Observational studies have provided consistent evidence suggesting that periodontal disease (PD) is independently associated with atherosclerosis and CVD (Bahekar et al. 2007, Lockhart et al. 2012, Tonetti et al. 2013). Tooth loss, which serves as a surrogate measure of history of oral disease, was also found independently associated with atherosclerosis and early mortality (Padilha et al. 2008, Gomes et al. 2012a). Detailed reviews have addressed the biologic plausibility and potential pathogenic mechanisms linking oral infections, atherogenesis and CVD (Kebschull et al. 2010, Cotti et al. 2011b, Janket et al. 2015).

Apical periodontitis (AP) is a common late consequence of dental caries and endodontic infection. AP shares important similarities with the microbial spectrum and the inflammatory response involved in PD (Rupf et al. 2000). AP is associated with increased levels of C-reactive protein (CRP), IL-1, IL-2, IL-6, ADMA, IgA, IgG, and IgM in humans (Gomes et al. 2013), consistent with a systemic immune response to endodontic infection. Moreover, chronic AP may go undiagnosed for years, potentially leading to increased systemic inflammation. Serum levels of inflammatory markers are known to predict CVD risk (Blake et al. 2002).

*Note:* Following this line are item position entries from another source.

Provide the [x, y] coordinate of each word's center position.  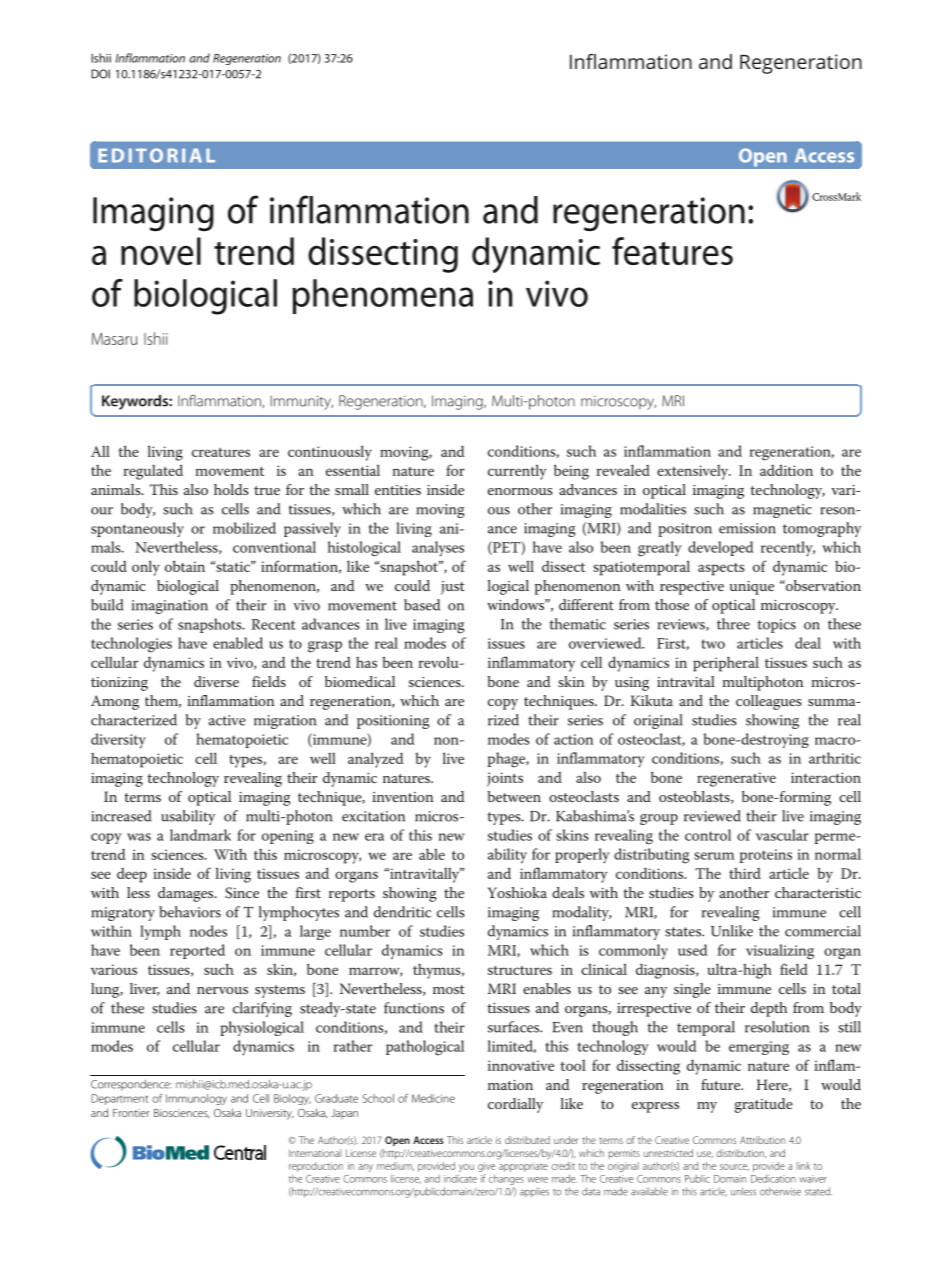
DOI [100, 74]
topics [776, 626]
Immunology [196, 1099]
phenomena [382, 296]
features [672, 251]
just [453, 588]
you [466, 1168]
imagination [170, 607]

Thus, AP may also represent a risk factor for CVD; however, few epidemiological studies have examined this potential association (Frisk et al. 2003, Caplan et al. 2006, Joshipura et al. 2006, Cotti et al. 2011a, Pasqualini et al. 2012, Willershausen et al. 2014). One longitudinal investigation found a relationship between incident AP and time to coronary heart disease diagnosis, especially among young men (Caplan et al. 2006). However, no longitudinal clinical studies have addressed the association between AP, RCT and endodontic burden (EB) – using AP and RCT sites combined – and cardiovascular events (CVE) including cardiovascular-related deaths.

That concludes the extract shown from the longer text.